To get a colony established you'd want to start out with 20-30, because a lot will be eaten during the initial dive into the tank and then subsequent juveniles will also be snacked on.

Ed


----------



## dwarfpike (Jan 22, 2008)

I would stay away from ghost shrimp. People that have used them as algae eaters instead of amano's or cherry's have reported them spearing and eating smaller fish. I believe I've seen at least one thread here on it if you search ghost shrimp.


----------



## Cook.MN (Mar 11, 2008)

Smaller fish as in some tetra?

I have a 55g SA community setup and I've always wanted a few shrimp, Ghost Shrimp are the only ones available around here however.


----------



## dwarfpike (Jan 22, 2008)

Deffinately tetras and up to small female apisto's and checkerboards.


----------



## peterl (Nov 27, 2006)

Shrimp are about the best clean-up crew available, IMO. They keep my tanks spotless.

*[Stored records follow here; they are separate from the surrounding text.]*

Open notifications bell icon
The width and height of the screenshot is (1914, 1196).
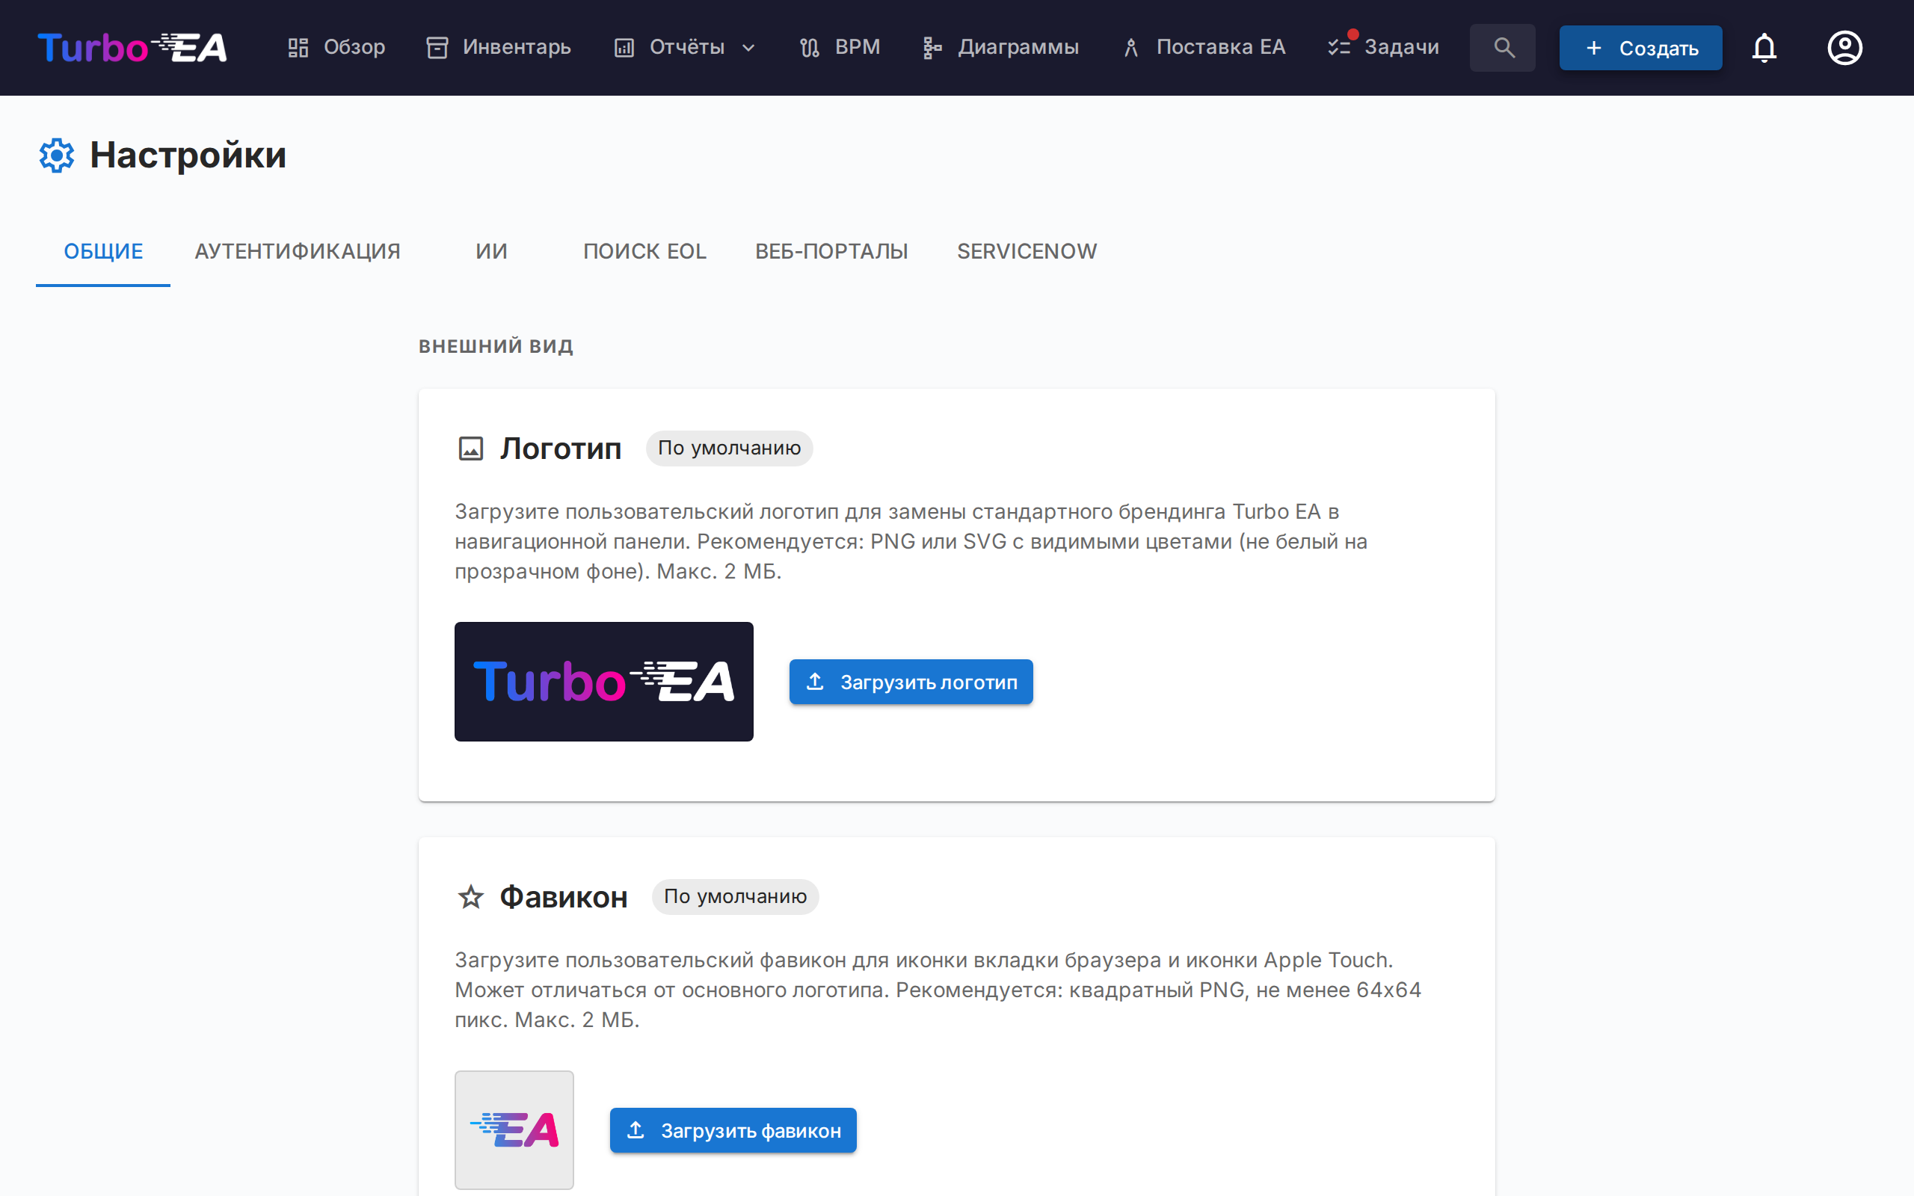[x=1764, y=47]
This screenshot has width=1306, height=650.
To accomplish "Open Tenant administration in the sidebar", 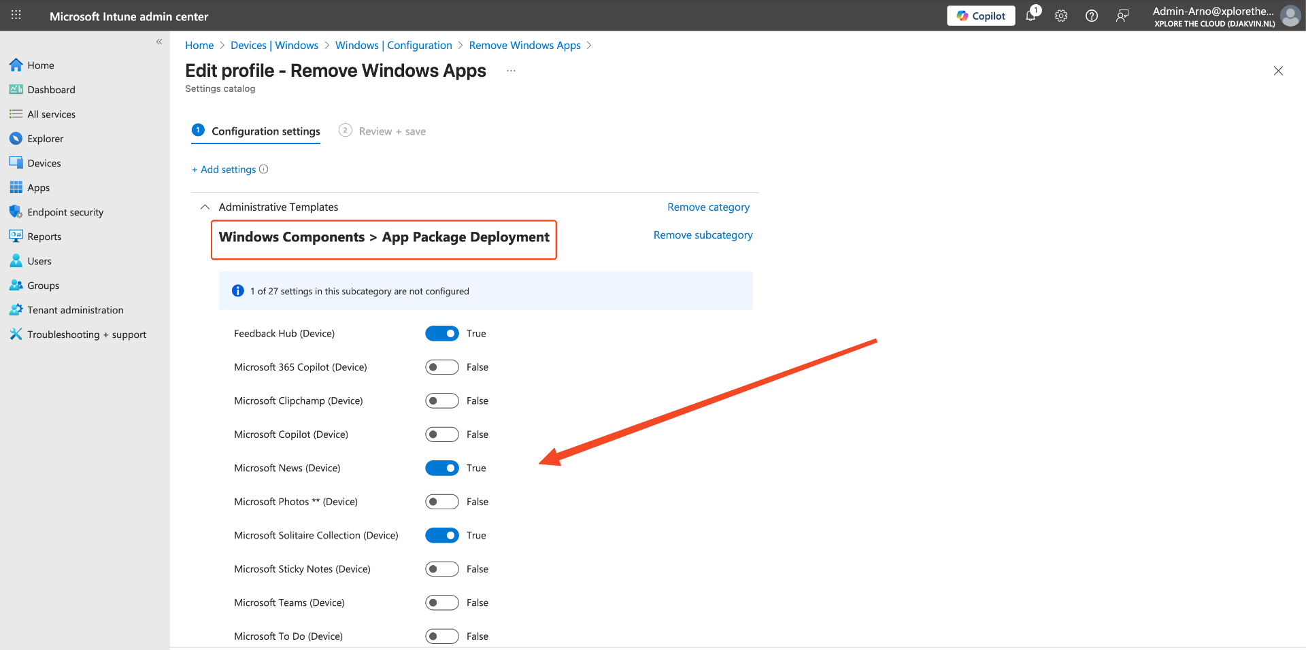I will point(75,309).
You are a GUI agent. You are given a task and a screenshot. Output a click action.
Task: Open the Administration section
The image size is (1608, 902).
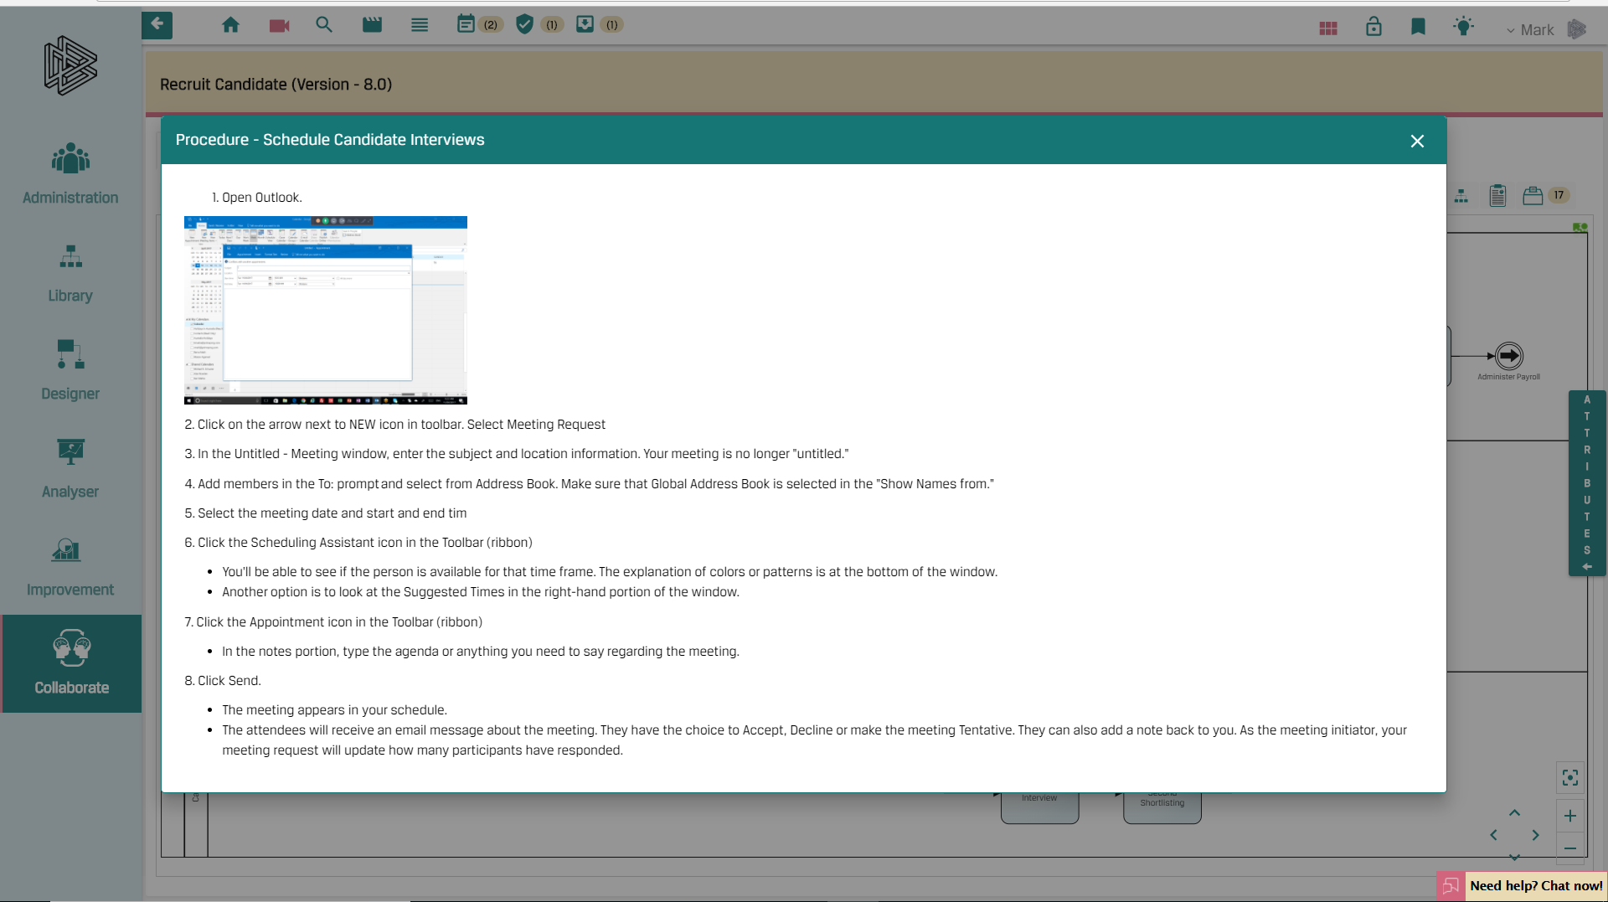[70, 173]
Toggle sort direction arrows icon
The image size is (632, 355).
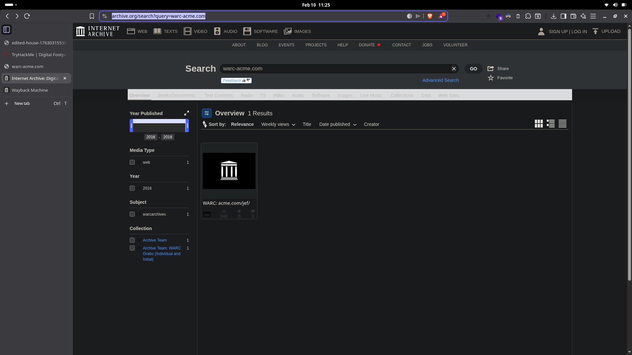tap(204, 124)
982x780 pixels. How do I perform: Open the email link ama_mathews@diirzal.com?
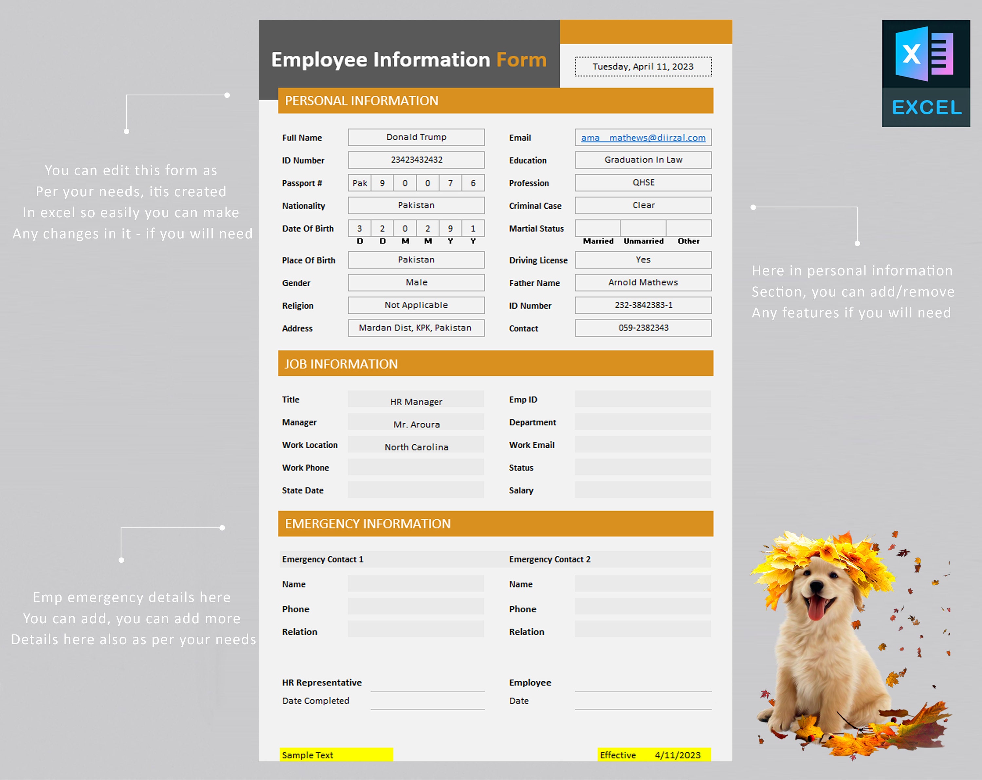click(x=643, y=138)

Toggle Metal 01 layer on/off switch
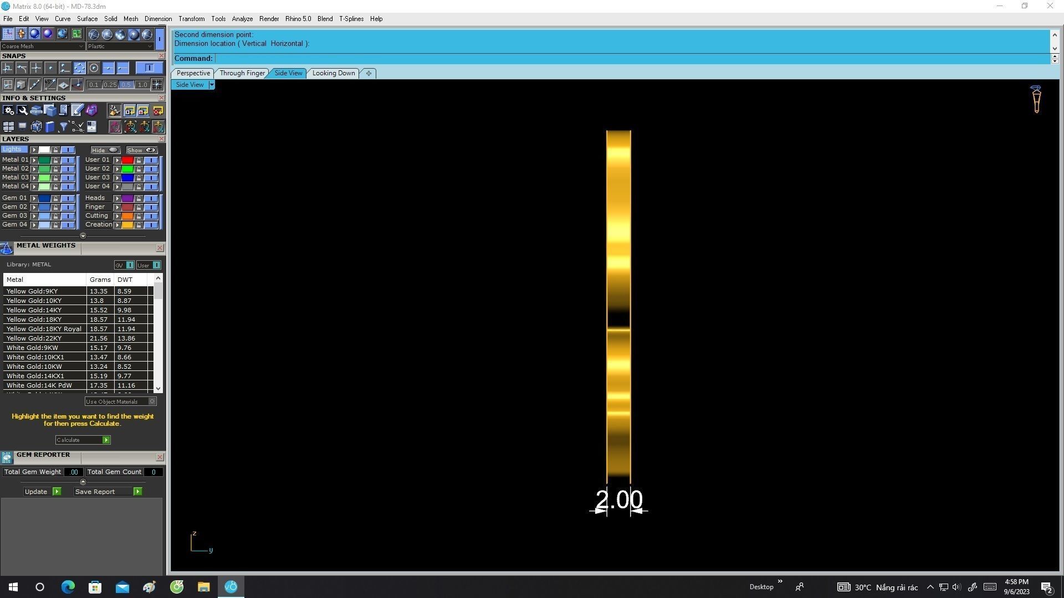[68, 160]
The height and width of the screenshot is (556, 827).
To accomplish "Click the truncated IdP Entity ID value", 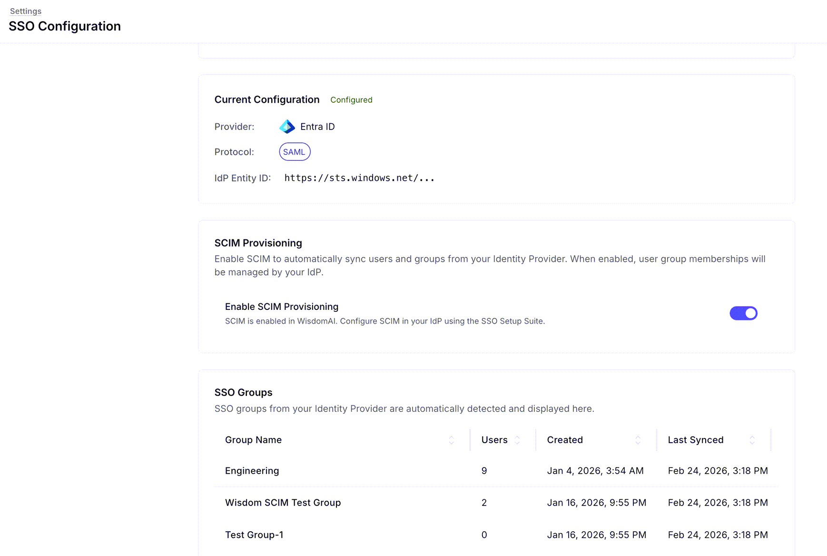I will tap(359, 178).
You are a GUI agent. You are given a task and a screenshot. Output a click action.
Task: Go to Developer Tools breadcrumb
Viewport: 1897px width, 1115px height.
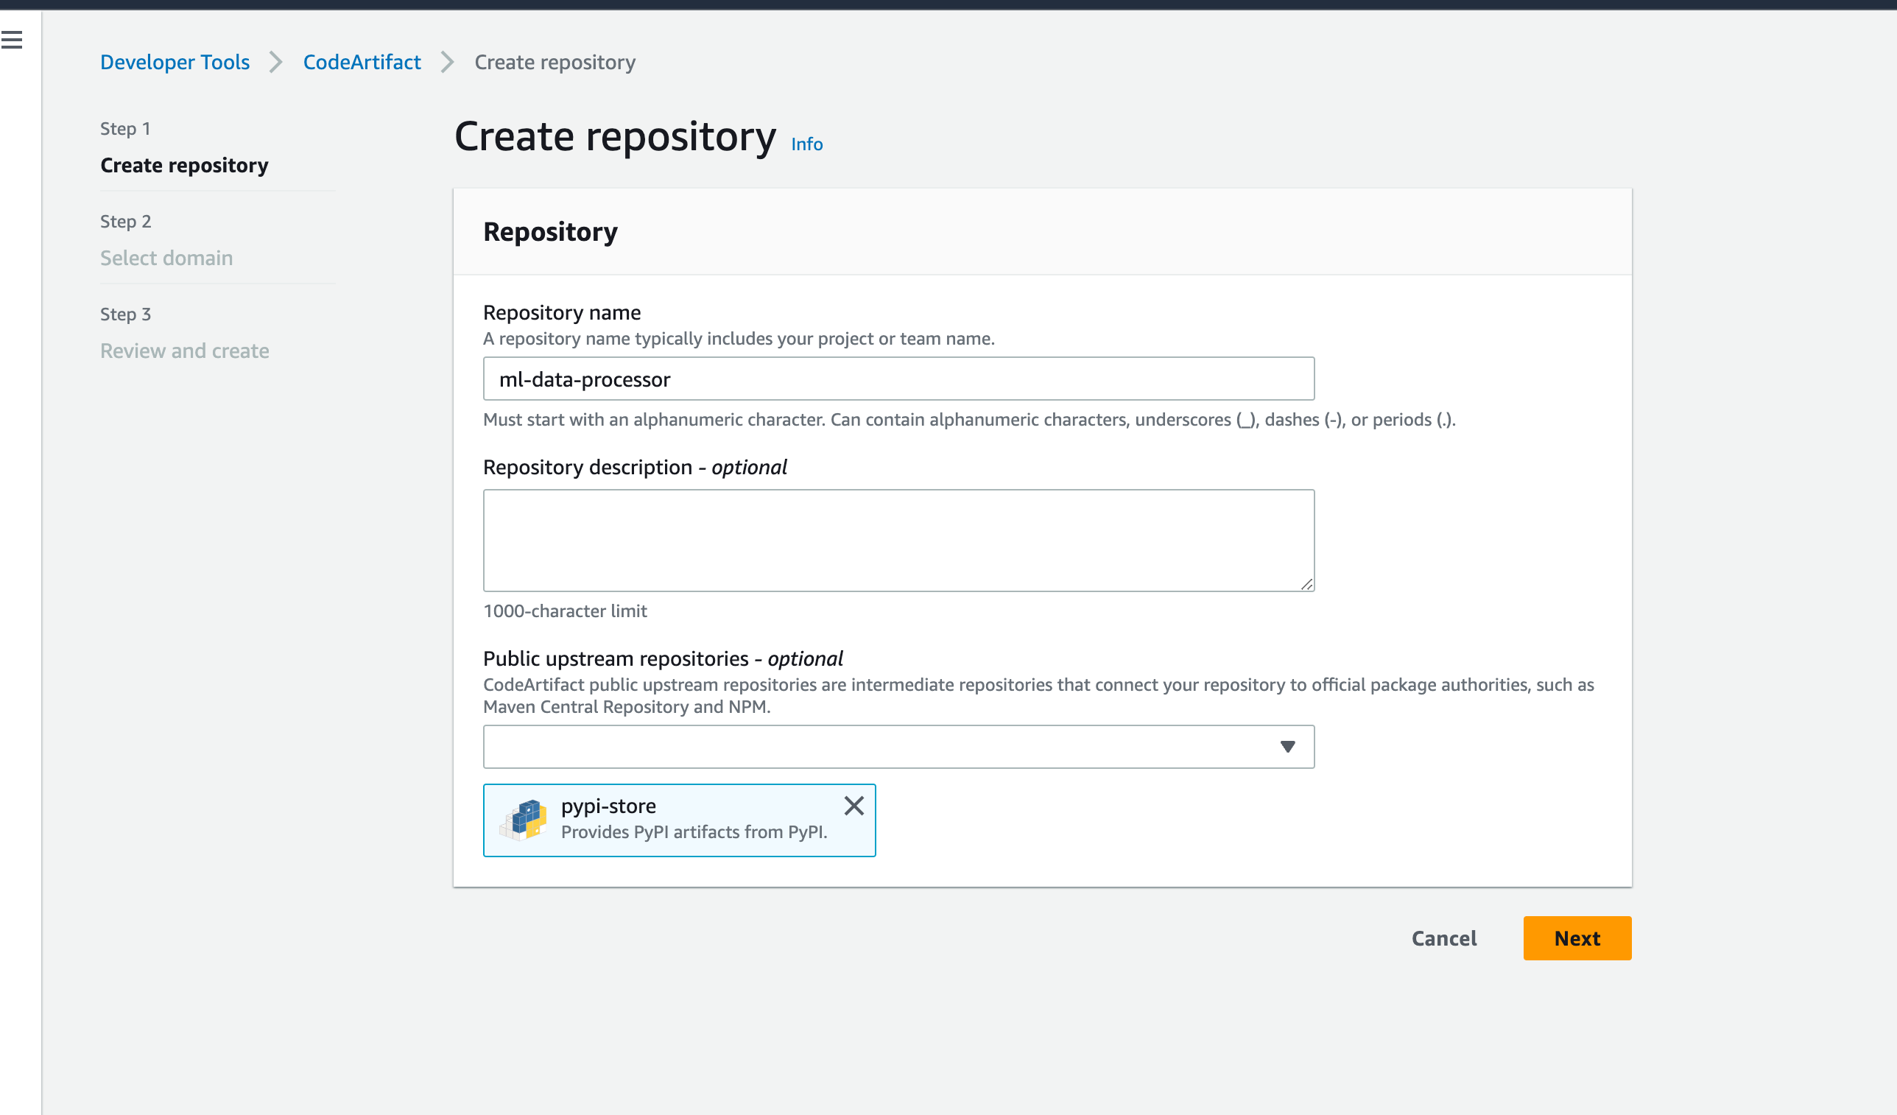[175, 62]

I keep full grown Amano shrimp with my bolivians. The fish don't even notice them. Smaller shrimp, such as cherrys, would definitely be snacks with any cichlid. On the plus side, Cherry Red shrimp are profilic breeders. If you start with enough to keep a few alive, you should have a ready supply of live food for your fish.


----------



## Cook.MN (Mar 11, 2008)

Ok, I'm talked into it.

Getting some shrimp for my 55 gallon SA community tank! It's way under stocked and looks empty so some shrimpies will look nice in it.


----------



## Dutch Dude (Sep 14, 2006)

I indeed keep abouth 250 shrimp (yes Ed,....the number is increased) in a 50 gallon tank with 7 Bolivians. The Bolivians don't bother adult shrimp becouse they are realy hard to crack. They do snack on baby shrimp but with a large colony this isn't a problem. Most baby shrimp spend their time close to the surface on big leaves of the Echinodorus or between the roots of floating plants. As most of you know,...Bolivians and apisto's don't spend much time near the surface. make sure the shrimp have some good cover and floating plants to take shelter. I suggest a group of at least 30 shrimp and if possible more. You could breed a smaller number in a spare or Q tank to abouth 50 or more and add them to the 55 later on. You do need to feed a large number of shrimps becouse there won't be enough algea. Just slightly overfeed the fish with flakes and you will be OK. You can also feed the shrimp algea wafers.


----------



## Cook.MN (Mar 11, 2008)

Will shrimp and cory's get along?

I do currently add wafers to the diet of my SA community tank.


----------



## DirtyBlackSocks (Jan 24, 2008)

Corys may or may not eat shrimp during their molting periods, provide a lot of tight crevices and caves for the shrimp to hide in and they'll be fine.


----------



## Cook.MN (Mar 11, 2008)

Yeah, going to redo my tank tonight, it's now heavily planted but going to add some smaller rock caves to it.

I'm excited now about shrimps!


----------